- _PASSAGE PROVIDED_:
···

October 27, 2015 - 6:23pm
Too Much Steam?
Hello all,
I have been experimenting with Baguettes for a long time, with a varying level of success. One problem baffles me: the baguette are too wet.
I use steaming towels on the baking stone, and heated stones on the lower level, on which I pour half a cup of water. I remove the towels and stones after 10 minutes.
The oven is pre-heated for an hour to 500 degrees, and at the start of baking the temp is reduced to 480 degrees.
However, when I checked the oven's temp, I found out that as soon as I start steaming the temp drops to 400 degrees, and never rises above 420.
Is this normal? or am I injecting too much steam, or what?
I am sure that you guys have the answer.
thanks,
David
Unless you are doing something else that is causing a problem, like your oven is never re-firing after you introduce the dough and steam. Nothing unusual at all.
With an electric oven I preheat to something like 500dF for 45 minutes, adding one Sylvia's steaming towel at ~ the 1/2 hour mark for the final 15 minutes. That's one rolled up terry towel in a pan of hot water. After loading my dough I pour 2 cups of near boiling water into a pan of preheated lava rocks. Closing the oven door, the oven temp is reset to ensure that it will re-fire to the correct baking temp. ~12-13 minutes later I open the door to terminate the steaming by removing the towel pan and then rotate the dough on the oven deck. By this time all of the water in the laval rock pan has steamed off.
(forgot this part) - And never have a problem with too much steam.
Steam in your oven can limit the temperature it achieves; this is not unheard of. It's one reason you remove the source of steam partway through the bake. It will come fully up to temperature with the steam gone.
I don't understand the point of preheating it to 500 F for an hour. Your oven should come up to temp in less than 10 minutes. Any longer than that and you're pissing away gas or electricity.

···

- _SUPPLIED DATA_:
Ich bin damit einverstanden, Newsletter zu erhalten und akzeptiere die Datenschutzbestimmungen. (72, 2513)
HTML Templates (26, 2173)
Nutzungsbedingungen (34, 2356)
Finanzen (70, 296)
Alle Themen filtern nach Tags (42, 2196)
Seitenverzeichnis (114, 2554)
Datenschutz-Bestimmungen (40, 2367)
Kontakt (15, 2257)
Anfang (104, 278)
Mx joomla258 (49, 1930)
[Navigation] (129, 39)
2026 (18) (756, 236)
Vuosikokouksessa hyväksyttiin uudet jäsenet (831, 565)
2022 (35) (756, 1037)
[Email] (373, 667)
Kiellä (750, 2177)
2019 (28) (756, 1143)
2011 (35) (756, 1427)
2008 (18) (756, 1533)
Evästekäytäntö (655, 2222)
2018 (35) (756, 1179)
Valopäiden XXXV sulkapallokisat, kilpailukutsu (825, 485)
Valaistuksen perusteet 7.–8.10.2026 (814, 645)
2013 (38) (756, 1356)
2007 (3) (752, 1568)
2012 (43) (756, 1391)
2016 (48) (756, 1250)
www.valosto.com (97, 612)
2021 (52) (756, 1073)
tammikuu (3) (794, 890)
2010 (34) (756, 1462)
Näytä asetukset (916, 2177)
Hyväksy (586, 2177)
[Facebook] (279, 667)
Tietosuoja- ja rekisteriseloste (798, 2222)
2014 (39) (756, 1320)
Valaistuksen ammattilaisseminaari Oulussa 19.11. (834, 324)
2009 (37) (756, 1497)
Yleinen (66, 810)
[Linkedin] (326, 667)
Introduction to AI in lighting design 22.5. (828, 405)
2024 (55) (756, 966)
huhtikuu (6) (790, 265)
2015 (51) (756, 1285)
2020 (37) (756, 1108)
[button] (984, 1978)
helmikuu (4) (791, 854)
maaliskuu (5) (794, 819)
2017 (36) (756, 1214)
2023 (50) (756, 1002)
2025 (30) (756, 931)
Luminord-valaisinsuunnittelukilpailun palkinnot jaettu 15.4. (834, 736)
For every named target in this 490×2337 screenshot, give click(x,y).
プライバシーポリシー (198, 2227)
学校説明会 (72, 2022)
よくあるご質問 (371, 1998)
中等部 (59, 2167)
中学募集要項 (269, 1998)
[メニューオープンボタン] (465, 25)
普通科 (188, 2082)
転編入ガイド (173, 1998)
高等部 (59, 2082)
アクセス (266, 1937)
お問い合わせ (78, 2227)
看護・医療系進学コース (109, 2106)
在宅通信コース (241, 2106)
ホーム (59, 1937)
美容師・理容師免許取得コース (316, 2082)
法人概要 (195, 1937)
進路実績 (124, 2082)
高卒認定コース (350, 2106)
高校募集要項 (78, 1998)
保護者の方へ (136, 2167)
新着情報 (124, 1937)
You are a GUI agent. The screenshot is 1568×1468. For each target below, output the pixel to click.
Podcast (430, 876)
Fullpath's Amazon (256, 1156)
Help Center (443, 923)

···

- _REQUEST 1_: Print the part of the baguette steam discussion that opens with the words containing "The oven is" and closes with "have the answer.".
- _REQUEST 2_: Rewrite the paragraph of the baguette steam discussion beginning "With an electric oven I preheat" as a short list that keeps its main facts.
- _REQUEST 3_: Go on with the baguette steam discussion from the point where it stops.
The data are not needed for any of this work.

- _WRITTEN RESPONSE 1_:
The oven is pre-heated for an hour to 500 degrees, and at the start of baking the temp is reduced to 480 degrees.
However, when I checked the oven's temp, I found out that as soon as I start steaming the temp drops to 400 degrees, and never rises above 420.
Is this normal? or am I injecting too much steam, or what?
I am sure that you guys have the answer.

- _WRITTEN RESPONSE 2_:
- Preheat the electric oven to about 500°F for 45 minutes.
- At about the half-hour mark, add one Sylvia's steaming towel (a rolled-up terry towel in a pan of hot water) for the final 15 minutes.
- After loading the dough, pour 2 cups of near-boiling water into a pan of preheated lava rocks.
- Close the door and reset the oven temperature so it re-fires to the correct baking temperature.
- About 12–13 minutes later, open the door, remove the towel pan to end the steaming, and rotate the dough on the oven deck.
- By then, all the water in the lava rock pan has steamed off.

- _WRITTEN RESPONSE 3_:
for several reasons:
Even with steam my oven returns to the temp set, although it will take several minutes into the bake.
get to 550 F - my usual preheat but the top and bottom baking stone lags the oven temperature by exactly 15 minutes because of their thermal mass. When the oven beeps it is at 550 F I load in the mega steam of a towel in a pan of water and lava rock a in another pan of water loaded on the bottom rack under the bottom stone, 15 minutes later they are billowing steam the oven temperature has dropped to 475 and the stones are at 450 F. The bread goes in and i turn the oven down to 450 for steam and then down to 2425 F convection with the steam out, When the doir is open to load the bread the oven air temperature drops further but the 2 stones and the oven get it back up to temp very quickly.
Total preheat time is 42 minutes plus a bit to load in the steam and bread..
There are variables which affect an oven's preheating time, such as the volume of the oven cavity, the power of the heating elements, the insulation of the oven, the desired temperature, etc. Mine takes about 10 minutes to reach 425 F, a lower temperature than your 500 F.
It is ultimately the heated air surrounding the loaf that bakes it, so I'm not sure what you're driving at. If the surface upon which the dough rests gets too hot you'll have a burnt or too-dark bottom. Been there and done that.
A little-known trick that applies to electric ovens: the heating elements themselves provide lots of thermal mass. When the thermostat cuts current to the bake element, it stays quite hot for some time afterward and continues to radiate heat. It may no longer glow amber but it's hot all right. In a gas oven, when the burner turns off, there is no flame and no heat is being emitted, except from the walls of the cavity which continue to radiate heat, whether it be a gas or electric oven.
Our new oven is split between an upper, much smaller box, and the lower, much larger box. We bought it a year ago, one year into my home baking interest, to avoid having to jockey the baking deck tiles in and out of the previous single box oven.
Clearly the smaller box heats up much much faster. It isn't even a race. So box size certainly is a major factor in reaching the ambient air temp inside the oven. My notes say that the bigger box reaches 425dF in ~14.5 minutes. The smaller box reaches 400dF in six minutes. So yes, box size is certainly a consideration.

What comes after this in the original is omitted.